(Data excerpts)
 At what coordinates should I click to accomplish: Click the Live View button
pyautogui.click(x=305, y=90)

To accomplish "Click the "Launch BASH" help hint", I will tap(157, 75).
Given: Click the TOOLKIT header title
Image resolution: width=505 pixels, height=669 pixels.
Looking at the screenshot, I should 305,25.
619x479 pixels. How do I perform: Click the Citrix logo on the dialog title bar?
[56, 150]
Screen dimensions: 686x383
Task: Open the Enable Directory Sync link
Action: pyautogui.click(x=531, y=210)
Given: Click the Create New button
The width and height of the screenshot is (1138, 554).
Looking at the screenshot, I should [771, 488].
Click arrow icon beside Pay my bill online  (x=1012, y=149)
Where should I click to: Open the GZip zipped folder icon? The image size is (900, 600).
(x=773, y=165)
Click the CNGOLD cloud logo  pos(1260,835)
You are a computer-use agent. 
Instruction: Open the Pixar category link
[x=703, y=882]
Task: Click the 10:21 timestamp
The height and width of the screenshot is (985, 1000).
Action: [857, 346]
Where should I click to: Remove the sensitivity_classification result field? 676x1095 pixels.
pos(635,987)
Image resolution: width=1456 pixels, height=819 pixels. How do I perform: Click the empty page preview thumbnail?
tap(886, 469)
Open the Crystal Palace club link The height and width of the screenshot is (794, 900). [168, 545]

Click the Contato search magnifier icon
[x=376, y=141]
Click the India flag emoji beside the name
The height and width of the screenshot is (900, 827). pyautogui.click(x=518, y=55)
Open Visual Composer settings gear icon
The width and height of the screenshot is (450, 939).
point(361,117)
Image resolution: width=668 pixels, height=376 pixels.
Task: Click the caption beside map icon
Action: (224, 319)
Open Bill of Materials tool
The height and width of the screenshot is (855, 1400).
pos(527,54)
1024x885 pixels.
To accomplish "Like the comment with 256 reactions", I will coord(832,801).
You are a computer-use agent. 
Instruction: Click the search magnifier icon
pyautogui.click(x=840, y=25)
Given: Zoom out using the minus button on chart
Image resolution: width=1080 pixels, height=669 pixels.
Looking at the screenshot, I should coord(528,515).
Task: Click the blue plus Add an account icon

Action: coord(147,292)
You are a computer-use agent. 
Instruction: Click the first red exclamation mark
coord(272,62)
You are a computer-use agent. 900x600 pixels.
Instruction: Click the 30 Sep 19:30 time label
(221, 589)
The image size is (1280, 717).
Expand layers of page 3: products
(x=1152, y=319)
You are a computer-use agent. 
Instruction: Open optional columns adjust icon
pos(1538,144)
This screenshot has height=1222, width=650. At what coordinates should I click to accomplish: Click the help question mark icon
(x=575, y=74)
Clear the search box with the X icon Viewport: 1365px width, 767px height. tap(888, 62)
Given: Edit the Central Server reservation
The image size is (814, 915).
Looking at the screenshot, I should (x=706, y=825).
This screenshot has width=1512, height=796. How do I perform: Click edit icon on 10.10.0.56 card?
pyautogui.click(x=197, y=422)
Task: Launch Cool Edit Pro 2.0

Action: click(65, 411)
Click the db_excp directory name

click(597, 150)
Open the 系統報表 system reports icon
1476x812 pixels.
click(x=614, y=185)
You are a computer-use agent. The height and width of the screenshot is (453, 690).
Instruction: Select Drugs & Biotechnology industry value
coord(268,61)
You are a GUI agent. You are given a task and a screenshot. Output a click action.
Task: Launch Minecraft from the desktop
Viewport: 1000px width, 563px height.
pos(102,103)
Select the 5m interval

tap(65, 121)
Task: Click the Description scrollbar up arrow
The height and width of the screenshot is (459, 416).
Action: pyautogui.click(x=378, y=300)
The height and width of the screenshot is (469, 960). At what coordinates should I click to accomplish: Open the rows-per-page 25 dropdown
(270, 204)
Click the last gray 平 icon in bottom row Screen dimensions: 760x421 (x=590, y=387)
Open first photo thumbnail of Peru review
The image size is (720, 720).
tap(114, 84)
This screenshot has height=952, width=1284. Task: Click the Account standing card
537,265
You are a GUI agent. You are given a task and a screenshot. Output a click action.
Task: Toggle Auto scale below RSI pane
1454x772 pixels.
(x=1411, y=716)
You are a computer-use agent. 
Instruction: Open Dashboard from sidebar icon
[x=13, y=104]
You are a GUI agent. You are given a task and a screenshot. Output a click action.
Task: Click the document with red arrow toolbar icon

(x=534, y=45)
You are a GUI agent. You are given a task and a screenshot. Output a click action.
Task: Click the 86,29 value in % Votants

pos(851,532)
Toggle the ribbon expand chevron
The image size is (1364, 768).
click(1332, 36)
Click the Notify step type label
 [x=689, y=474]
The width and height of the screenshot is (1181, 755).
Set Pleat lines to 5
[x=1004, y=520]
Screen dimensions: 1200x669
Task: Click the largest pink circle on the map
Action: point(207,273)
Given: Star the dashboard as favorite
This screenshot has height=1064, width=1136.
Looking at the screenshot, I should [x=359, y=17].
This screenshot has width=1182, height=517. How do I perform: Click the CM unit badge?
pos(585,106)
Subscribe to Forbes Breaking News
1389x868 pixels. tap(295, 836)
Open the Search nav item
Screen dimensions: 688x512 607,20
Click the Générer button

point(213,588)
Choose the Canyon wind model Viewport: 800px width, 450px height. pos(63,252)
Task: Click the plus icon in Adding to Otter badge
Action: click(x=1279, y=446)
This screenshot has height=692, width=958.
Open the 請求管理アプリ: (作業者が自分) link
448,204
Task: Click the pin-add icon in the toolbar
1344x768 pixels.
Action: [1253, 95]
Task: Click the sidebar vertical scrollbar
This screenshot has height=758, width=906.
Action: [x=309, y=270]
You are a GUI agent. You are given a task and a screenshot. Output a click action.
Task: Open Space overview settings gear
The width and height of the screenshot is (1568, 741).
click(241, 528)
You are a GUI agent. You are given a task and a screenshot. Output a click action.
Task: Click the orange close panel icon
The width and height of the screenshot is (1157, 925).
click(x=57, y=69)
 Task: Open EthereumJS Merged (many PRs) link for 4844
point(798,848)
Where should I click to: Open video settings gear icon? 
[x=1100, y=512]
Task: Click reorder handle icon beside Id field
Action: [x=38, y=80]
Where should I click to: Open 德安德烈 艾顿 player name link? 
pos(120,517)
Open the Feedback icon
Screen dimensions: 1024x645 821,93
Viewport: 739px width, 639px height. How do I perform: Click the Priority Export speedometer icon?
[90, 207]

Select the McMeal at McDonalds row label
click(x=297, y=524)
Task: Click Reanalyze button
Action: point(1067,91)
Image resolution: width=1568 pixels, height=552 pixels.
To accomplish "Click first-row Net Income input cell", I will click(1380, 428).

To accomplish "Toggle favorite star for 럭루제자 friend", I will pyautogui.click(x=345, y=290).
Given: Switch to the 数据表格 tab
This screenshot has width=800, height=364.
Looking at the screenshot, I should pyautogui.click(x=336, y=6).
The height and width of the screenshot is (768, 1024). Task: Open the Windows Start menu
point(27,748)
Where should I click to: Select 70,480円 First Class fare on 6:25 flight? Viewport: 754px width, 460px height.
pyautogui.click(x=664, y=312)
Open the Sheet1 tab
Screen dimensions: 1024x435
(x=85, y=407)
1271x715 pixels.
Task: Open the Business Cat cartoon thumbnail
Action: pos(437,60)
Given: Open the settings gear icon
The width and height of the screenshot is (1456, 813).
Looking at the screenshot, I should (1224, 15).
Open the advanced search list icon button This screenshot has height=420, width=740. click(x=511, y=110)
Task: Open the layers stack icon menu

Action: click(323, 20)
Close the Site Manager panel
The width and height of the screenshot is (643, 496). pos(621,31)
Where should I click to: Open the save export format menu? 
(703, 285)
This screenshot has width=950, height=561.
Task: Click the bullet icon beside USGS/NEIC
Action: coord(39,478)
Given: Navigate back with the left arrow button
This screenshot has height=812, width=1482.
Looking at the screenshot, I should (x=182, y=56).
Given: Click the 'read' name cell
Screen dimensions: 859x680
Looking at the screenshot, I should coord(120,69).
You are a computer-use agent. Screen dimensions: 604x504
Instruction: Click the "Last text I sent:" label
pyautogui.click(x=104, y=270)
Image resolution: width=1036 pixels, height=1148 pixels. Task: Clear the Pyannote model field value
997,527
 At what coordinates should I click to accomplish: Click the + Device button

■ **WORK TO COMPLETE**: Using the data above, repeat exactly the lines that begin at the line with "Set Pleat lines to 5" and end at the line with "Task: Click the pin-add icon in the toolbar", both ends included.

■ **RESPONSE AREA**:
Set Pleat lines to 5
[x=1004, y=520]
Screen dimensions: 1200x669
Task: Click the largest pink circle on the map
Action: point(207,273)
Given: Star the dashboard as favorite
This screenshot has height=1064, width=1136.
Looking at the screenshot, I should [x=359, y=17].
This screenshot has width=1182, height=517. How do I perform: Click the CM unit badge?
pos(585,106)
Subscribe to Forbes Breaking News
1389x868 pixels. tap(295, 836)
Open the Search nav item
Screen dimensions: 688x512 607,20
Click the Générer button

point(213,588)
Choose the Canyon wind model Viewport: 800px width, 450px height. pos(63,252)
Task: Click the plus icon in Adding to Otter badge
Action: click(x=1279, y=446)
This screenshot has height=692, width=958.
Open the 請求管理アプリ: (作業者が自分) link
448,204
Task: Click the pin-add icon in the toolbar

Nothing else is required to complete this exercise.